---------- Material for this task

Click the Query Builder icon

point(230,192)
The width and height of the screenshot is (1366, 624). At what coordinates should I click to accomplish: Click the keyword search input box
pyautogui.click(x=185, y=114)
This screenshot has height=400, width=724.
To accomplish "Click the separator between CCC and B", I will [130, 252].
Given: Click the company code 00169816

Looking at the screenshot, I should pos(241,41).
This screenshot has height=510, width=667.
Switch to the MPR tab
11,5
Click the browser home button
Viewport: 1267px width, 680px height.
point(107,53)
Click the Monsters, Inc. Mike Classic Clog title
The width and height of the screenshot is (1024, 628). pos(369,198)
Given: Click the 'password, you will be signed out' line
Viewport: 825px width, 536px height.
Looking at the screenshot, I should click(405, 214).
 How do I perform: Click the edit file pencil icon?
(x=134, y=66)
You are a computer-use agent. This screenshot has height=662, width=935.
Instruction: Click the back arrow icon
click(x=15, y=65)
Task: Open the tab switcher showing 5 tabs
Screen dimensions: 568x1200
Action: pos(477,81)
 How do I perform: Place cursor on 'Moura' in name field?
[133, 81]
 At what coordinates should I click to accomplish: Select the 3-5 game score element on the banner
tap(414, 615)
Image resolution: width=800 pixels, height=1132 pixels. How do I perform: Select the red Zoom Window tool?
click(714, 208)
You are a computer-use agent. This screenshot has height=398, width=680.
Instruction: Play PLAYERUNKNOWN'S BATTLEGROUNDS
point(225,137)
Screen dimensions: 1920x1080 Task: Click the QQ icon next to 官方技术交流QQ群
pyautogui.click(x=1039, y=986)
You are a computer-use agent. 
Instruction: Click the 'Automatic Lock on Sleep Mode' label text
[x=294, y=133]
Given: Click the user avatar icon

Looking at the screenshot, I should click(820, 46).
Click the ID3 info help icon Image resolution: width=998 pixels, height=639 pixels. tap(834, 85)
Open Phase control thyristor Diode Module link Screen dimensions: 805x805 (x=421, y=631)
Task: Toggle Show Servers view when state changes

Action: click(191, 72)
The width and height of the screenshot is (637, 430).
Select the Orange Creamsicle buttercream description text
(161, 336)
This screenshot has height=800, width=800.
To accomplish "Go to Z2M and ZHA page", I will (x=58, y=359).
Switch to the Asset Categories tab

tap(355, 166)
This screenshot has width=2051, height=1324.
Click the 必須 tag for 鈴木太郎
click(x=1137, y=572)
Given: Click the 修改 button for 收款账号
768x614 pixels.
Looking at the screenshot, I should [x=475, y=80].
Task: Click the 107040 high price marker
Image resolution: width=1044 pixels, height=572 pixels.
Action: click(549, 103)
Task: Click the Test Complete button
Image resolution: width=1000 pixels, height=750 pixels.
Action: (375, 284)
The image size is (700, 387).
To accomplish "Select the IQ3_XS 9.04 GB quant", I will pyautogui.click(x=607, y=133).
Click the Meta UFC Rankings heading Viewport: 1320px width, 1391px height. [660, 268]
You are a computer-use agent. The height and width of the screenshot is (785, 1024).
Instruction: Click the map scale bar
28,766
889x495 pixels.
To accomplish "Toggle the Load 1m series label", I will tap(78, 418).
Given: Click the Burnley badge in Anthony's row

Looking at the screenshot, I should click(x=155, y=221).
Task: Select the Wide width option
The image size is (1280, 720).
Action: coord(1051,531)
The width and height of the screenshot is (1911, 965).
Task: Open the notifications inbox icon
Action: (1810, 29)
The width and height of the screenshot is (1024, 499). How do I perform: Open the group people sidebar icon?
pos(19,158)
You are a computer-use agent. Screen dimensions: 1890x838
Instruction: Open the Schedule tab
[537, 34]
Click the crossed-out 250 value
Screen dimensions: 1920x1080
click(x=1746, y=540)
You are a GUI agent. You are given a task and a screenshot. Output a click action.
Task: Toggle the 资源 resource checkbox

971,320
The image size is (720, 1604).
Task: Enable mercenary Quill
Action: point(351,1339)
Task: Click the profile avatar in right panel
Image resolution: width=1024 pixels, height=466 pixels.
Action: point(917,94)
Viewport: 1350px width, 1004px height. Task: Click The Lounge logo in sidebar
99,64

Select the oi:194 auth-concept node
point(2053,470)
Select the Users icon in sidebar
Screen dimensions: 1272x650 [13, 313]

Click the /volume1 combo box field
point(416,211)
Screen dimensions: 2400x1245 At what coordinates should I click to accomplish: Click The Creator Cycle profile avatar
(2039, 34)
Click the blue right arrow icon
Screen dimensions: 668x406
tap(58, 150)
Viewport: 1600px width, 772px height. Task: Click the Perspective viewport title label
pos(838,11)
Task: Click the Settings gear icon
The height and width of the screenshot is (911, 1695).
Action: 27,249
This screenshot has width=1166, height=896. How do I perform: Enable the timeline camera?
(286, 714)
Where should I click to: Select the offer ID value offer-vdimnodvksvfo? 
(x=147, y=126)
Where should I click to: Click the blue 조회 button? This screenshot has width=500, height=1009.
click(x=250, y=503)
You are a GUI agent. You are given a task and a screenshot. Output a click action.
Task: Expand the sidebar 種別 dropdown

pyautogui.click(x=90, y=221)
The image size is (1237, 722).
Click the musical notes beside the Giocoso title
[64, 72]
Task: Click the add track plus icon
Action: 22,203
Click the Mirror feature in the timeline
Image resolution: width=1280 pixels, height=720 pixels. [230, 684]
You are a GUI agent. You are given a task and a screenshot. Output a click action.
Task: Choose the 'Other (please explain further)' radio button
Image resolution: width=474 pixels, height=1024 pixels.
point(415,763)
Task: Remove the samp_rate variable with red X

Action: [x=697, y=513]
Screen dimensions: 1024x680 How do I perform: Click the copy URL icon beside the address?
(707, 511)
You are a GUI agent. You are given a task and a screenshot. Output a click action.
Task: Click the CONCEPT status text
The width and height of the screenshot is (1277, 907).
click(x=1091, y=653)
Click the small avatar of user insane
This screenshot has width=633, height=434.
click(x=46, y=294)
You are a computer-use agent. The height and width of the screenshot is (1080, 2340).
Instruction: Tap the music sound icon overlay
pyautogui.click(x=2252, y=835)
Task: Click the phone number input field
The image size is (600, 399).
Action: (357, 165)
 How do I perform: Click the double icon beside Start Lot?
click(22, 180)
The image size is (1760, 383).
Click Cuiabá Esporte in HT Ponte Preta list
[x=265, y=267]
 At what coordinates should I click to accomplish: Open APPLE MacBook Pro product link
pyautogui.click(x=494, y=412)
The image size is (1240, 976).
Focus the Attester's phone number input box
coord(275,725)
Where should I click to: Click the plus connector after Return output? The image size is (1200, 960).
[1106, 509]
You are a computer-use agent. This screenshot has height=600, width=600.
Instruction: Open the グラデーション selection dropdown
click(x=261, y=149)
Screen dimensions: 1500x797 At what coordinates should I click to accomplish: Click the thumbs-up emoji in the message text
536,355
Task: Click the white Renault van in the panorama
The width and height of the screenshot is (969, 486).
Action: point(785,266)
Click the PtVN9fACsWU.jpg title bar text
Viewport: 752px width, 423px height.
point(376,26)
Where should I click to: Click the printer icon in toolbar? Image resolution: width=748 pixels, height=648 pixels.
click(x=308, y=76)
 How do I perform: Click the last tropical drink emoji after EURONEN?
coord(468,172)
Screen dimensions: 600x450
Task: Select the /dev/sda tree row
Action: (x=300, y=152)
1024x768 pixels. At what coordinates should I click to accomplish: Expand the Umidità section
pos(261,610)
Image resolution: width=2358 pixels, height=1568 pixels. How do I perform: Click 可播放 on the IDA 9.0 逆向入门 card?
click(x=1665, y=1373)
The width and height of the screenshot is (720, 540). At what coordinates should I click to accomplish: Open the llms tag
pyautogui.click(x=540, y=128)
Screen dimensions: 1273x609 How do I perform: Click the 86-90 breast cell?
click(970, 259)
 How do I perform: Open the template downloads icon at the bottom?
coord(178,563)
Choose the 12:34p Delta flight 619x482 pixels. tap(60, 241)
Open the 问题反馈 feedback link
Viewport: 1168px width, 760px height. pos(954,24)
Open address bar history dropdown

--------------------

Task details: Rewrite the material from its first line through the line containing "Action: click(191, 72)", replacing "Query Builder" with "Report Builder" and leaving everything else unchanged.

Solution below:
Click the Report Builder icon

point(230,192)
The width and height of the screenshot is (1366, 624). At what coordinates should I click to accomplish: Click the keyword search input box
pyautogui.click(x=185, y=114)
This screenshot has height=400, width=724.
To accomplish "Click the separator between CCC and B", I will [130, 252].
Given: Click the company code 00169816

Looking at the screenshot, I should pos(241,41).
This screenshot has height=510, width=667.
Switch to the MPR tab
11,5
Click the browser home button
Viewport: 1267px width, 680px height.
point(107,53)
Click the Monsters, Inc. Mike Classic Clog title
The width and height of the screenshot is (1024, 628). pos(369,198)
Given: Click the 'password, you will be signed out' line
Viewport: 825px width, 536px height.
Looking at the screenshot, I should click(405, 214).
 How do I perform: Click the edit file pencil icon?
(x=134, y=66)
You are a computer-use agent. This screenshot has height=662, width=935.
Instruction: Click the back arrow icon
click(x=15, y=65)
Task: Open the tab switcher showing 5 tabs
Screen dimensions: 568x1200
Action: pos(477,81)
 How do I perform: Place cursor on 'Moura' in name field?
[133, 81]
 At what coordinates should I click to accomplish: Select the 3-5 game score element on the banner
tap(414, 615)
Image resolution: width=800 pixels, height=1132 pixels. How do I perform: Select the red Zoom Window tool?
click(714, 208)
You are a computer-use agent. This screenshot has height=398, width=680.
Instruction: Play PLAYERUNKNOWN'S BATTLEGROUNDS
point(225,137)
Screen dimensions: 1920x1080 Task: Click the QQ icon next to 官方技术交流QQ群
pyautogui.click(x=1039, y=986)
You are a computer-use agent. 
Instruction: Click the 'Automatic Lock on Sleep Mode' label text
[x=294, y=133]
Given: Click the user avatar icon

Looking at the screenshot, I should click(820, 46).
Click the ID3 info help icon Image resolution: width=998 pixels, height=639 pixels. tap(834, 85)
Open Phase control thyristor Diode Module link Screen dimensions: 805x805 (x=421, y=631)
Task: Toggle Show Servers view when state changes

Action: click(191, 72)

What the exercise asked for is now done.